The response to a crying baby is instinctive: the parents pick him up and rock him until he calms down. The problem is that many times the trick doesn’t work, or doesn’t work long enough for the child to calm down and fall asleep. Now, a study conducted at the research center RIKEN of Japan and published this Tuesday in the magazine Current Biologyhas found a formula to help parents soothe crying children and help them fall asleep.
The results of the research establish that the best technique is to walk with the little one in your arms for five minutes, which relaxes him, and, once he falls asleep, to sit for five to eight minutes before putting him to bed in the crib. That time allows the baby to go from the first phase of sleep, which is lighter, to the second, in which it stabilizes, according to one of the authors of the research, Kumi Kuroda, a researcher at the Japanese center. “With this system, 65% of the mothers were able to leave their child without waking up”, she comments.
To carry out the study, in which the University of Trento (Italy) also participated, the team had a sample of 21 babies up to 7 months of age.

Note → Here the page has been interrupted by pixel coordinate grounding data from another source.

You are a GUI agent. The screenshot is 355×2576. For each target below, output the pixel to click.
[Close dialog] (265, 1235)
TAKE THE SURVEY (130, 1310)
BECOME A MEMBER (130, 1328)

It is a small figure that the researcher herself recognizes as preliminary, so more future research will be needed. The research has consisted of 32 sessions in which they have monitored infants using electrocardiograms to measure their heart rate, and video cameras to record their expressions and movements.
Scientists have compared four methods: walking with the children in your arms, staying seated while holding them, leaving them in a stationary cradle and using a rocking cradle. Both the first and the last method managed to calm them, so it is suggested that it is not enough to hold children when they are upset and movement is necessary. After those five minutes of walking, none cried and 45% had fallen asleep.

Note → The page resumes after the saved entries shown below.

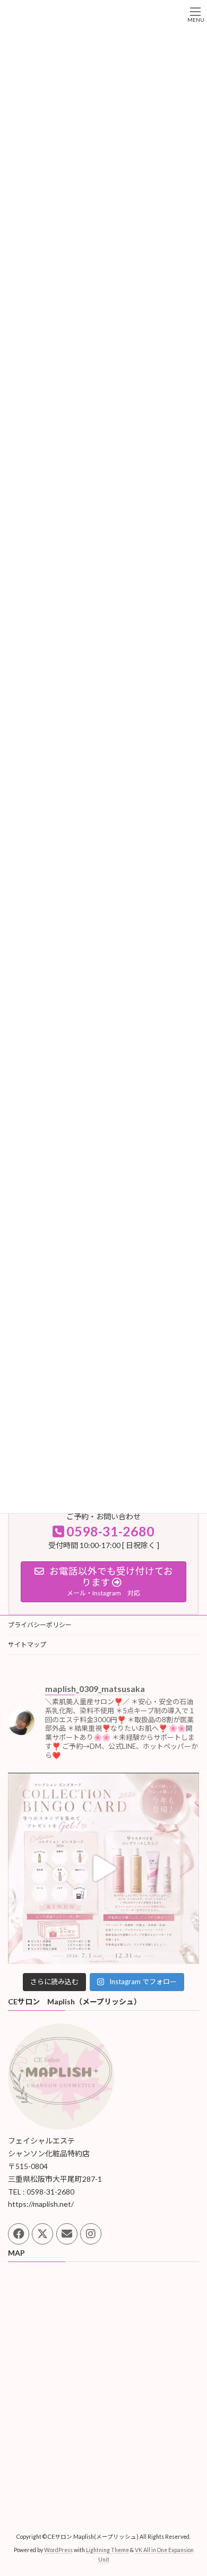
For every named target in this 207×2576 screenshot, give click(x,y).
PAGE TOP (191, 2488)
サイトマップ (27, 1644)
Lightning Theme (107, 2550)
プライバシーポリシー (40, 1625)
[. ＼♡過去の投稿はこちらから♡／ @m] (103, 1868)
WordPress (58, 2550)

This does not have to be the result of an instinct of mother-child connection. Kuroda explains that it does not necessarily have to be the mother who takes care of it to achieve a successful result, it can be the father or a caregiver. “The important thing is that it is a person from the environment that he is used to and with whom he feels safe,” he clarifies. The scientist assures that the study has only been carried out with babies at the moment they began to cry, not when they were calm enough to put them to sleep. For the latter there are no data on the effect of the technique. The movement only serves in the first phase to calm the children, but not when they are asleep. Once this happens and their sleep stabilizes, the authors say they rest better lying down than in their parents’ arms.
The Vice President of Spanish Association of Primary Care Pediatrics (AEPAP), Pedro Gorrotxategui, is skeptical of the investigation. “It is an experience to take into account, but it is very difficult to extrapolate it to the general population,” he says. He emphasizes that the conditions of a study are always controlled to be a certain way, “but then in real life that can change a lot,” adds the doctor.
The expert affirms that the movement calms the little ones when they are restless and cry, but AEPAP does not recommend sleeping them in the arms. Gorrotxategui explains that at night there are “small interruptions of sleep” in which babies can wake up for a moment and, if they have not initiated sleep in the crib on their own, they will miss the environment and it will be easier for them to wake up completely.
Kuroda explains that, in addition to expanding the sample, the next step in the study is to measure the heart rate of babies with smart watches connected via Bluetooth to a mobile phone. In this way, measurements can be collected more precisely, says the researcher.